Anunció que el gobierno nacional no intervendría más en las paritarias y que los aumentos salariales podían venir de “un sólo medio: trabajo y productividad”. Los yanquis y los capitalistas dejaron de ser explotadores. “Vamos a permitir que los capitales vuelvan al país otra vez, porque nosotros necesitamos capitales” explicó.

Al poco tiempo comenzó a negociar contratos petroleros con la Standard Oil de California. Tampoco era anti-patriótico endeudarse en el exterior, como lo demostró la negociación de un préstamo con el Eximbank.

Tal fue la reconversión de Perón, que en una conversación privada con el Secretario de Asuntos Inter-americanos de Estados Unidos, reveló que inicialmente había tenido que adoptar una retórica de lucha de clases para lograr el apoyo del pueblo, que estaba adoctrinado por los comunistas.
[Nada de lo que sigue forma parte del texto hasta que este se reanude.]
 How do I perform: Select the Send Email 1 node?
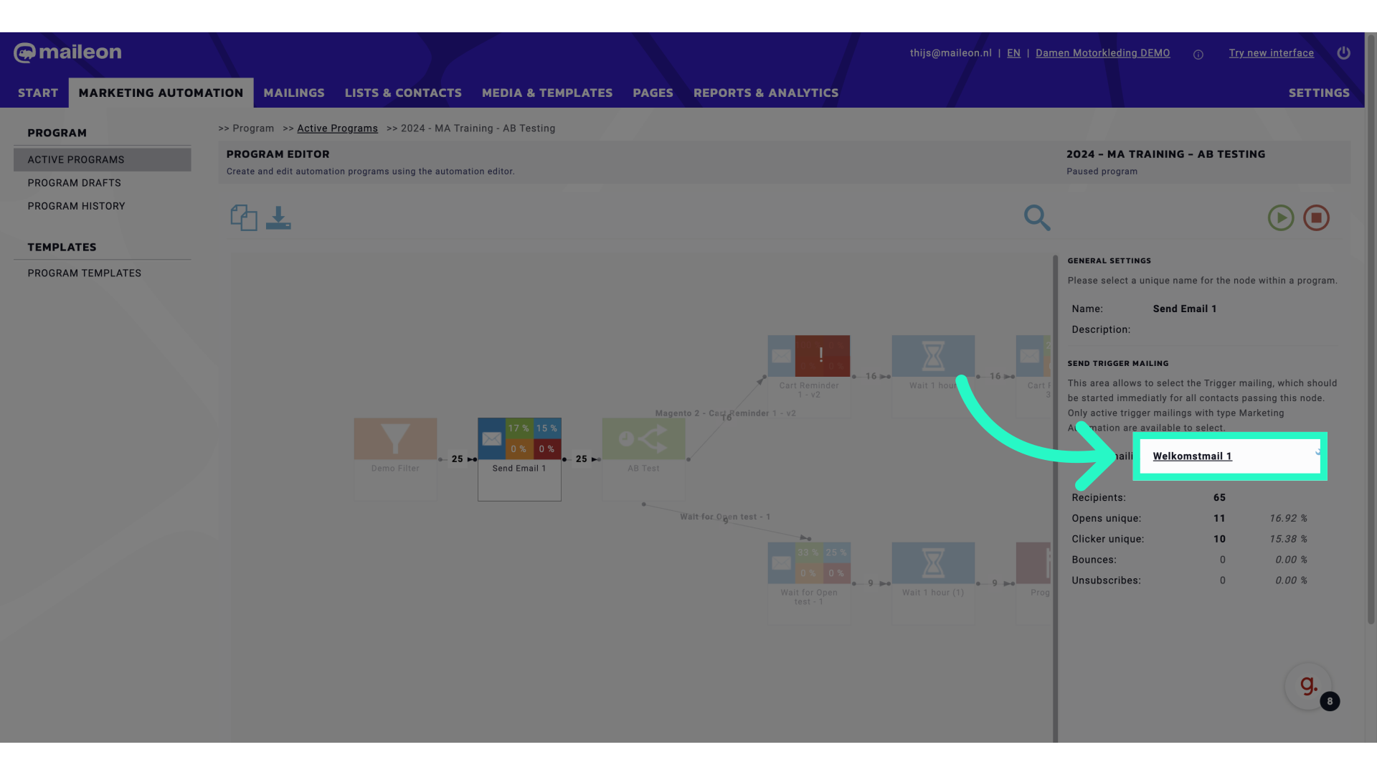tap(519, 459)
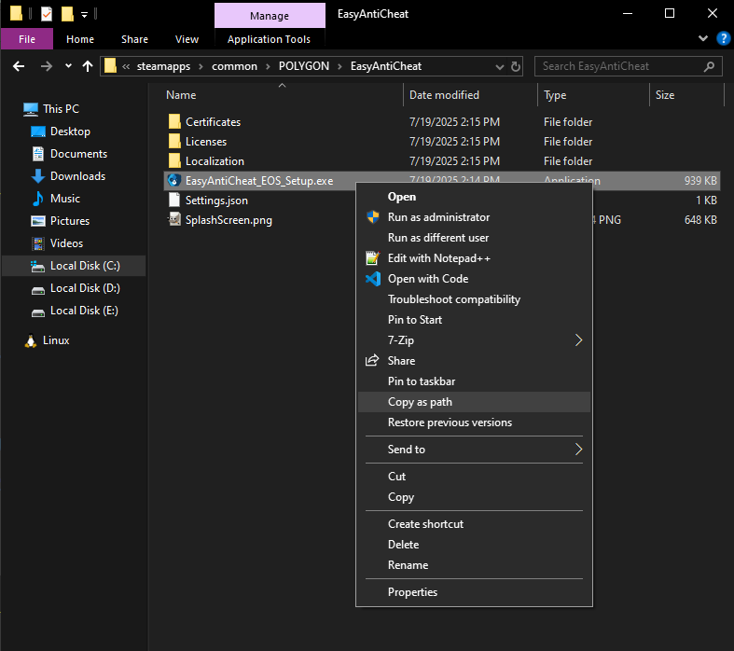
Task: Expand the ribbon with the chevron
Action: point(704,39)
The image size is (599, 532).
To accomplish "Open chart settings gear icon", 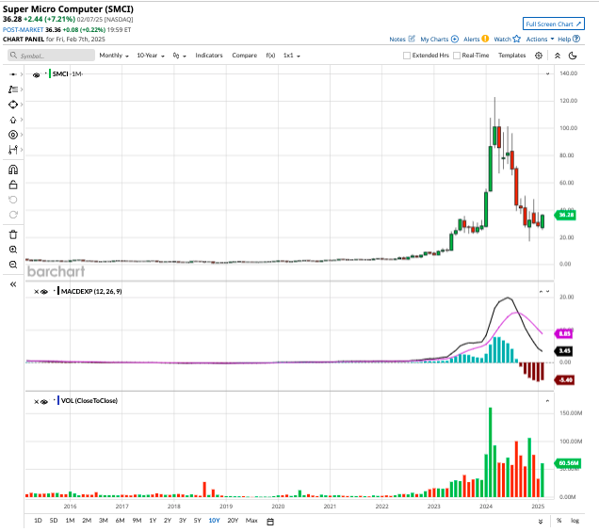I will 539,56.
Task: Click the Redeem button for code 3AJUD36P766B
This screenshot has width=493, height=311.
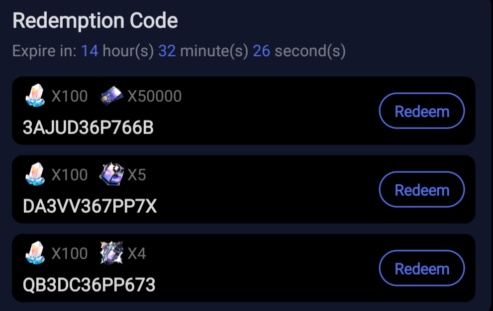Action: click(421, 111)
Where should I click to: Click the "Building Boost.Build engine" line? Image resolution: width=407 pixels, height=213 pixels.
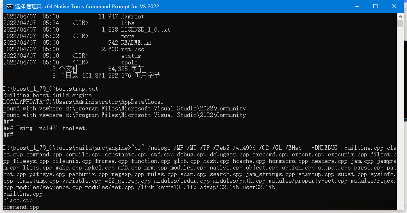coord(47,95)
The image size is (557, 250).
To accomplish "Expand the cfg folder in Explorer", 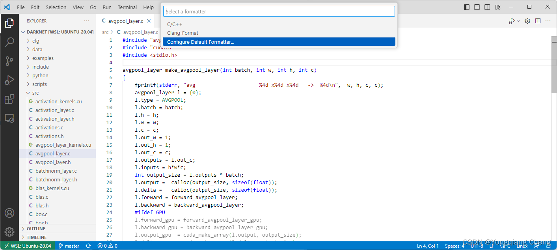I will tap(35, 41).
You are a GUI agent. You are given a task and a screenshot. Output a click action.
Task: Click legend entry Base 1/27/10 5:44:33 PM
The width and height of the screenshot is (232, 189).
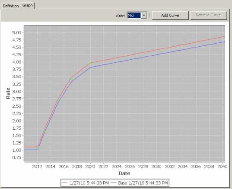point(143,183)
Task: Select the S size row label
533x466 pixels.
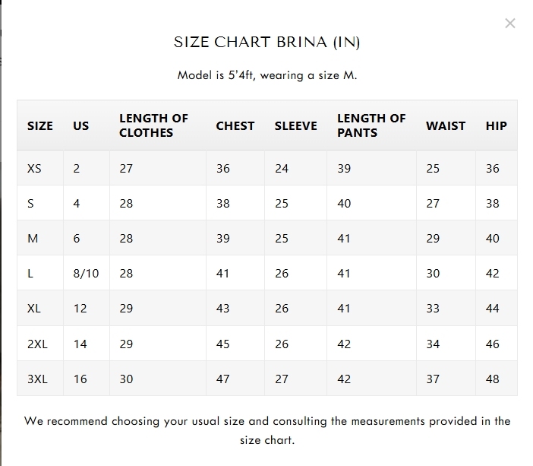Action: 30,204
Gradualmente, explicó, había cambiado su posición: “… hacia la derecha, trayendo conmigo al pueblo”. Porque el pueblo ahora apoyaba su posición abiertamente anticomunista y a favor de la libre empresa. Nunca sabremos en que hubiera terminado este viraje ideológico de Perón, porque entre otros errores, confrontó a la Iglesia, con cuyo apoyo había llegado a la presidencia. De esta manera aseguró su derrocamiento.

En cualquier caso, en 1955 el PBI per cápita era igual al de 1948. El problema no fue que la resaca durara siete años sino que la sociedad argentina se hiciera adicta al populismo.

Como además Perón abortó la posibilidad de una industrialización sustentable, la fiesta populista depende de los ingresos del agro, que ya no vive del trigo y de la carne sino de la soja. Cuando ésta sube de precio, bajo el influjo de un reflejo Pavlov colectivo, los argentinos votan por otra fiesta. Y cuando cae, sufrimos la misma resaca –crisis e inestabilidad– pero con la diferencia de que cada vez somos mas pobres.

La crisis cambiaria fue la consecuencia inevitable de un error de diagnóstico y de confundir los síntomas con la enfermedad. Para evitar que se repita hay que reconocer que la Argentina es un país pobre con una estructura económica improductiva, que se sostiene sobre un estado impagable.

Más deuda no es la solución, por más bajo que sea su costo. Mal que les pese, Macri o la oposición (si llega al poder) tendrán que hacer un ajuste. Y para que la economía crezca y terminemos con la pobreza, deberá ser acompañado por reformas estructurales. Negarlo es una insensatez.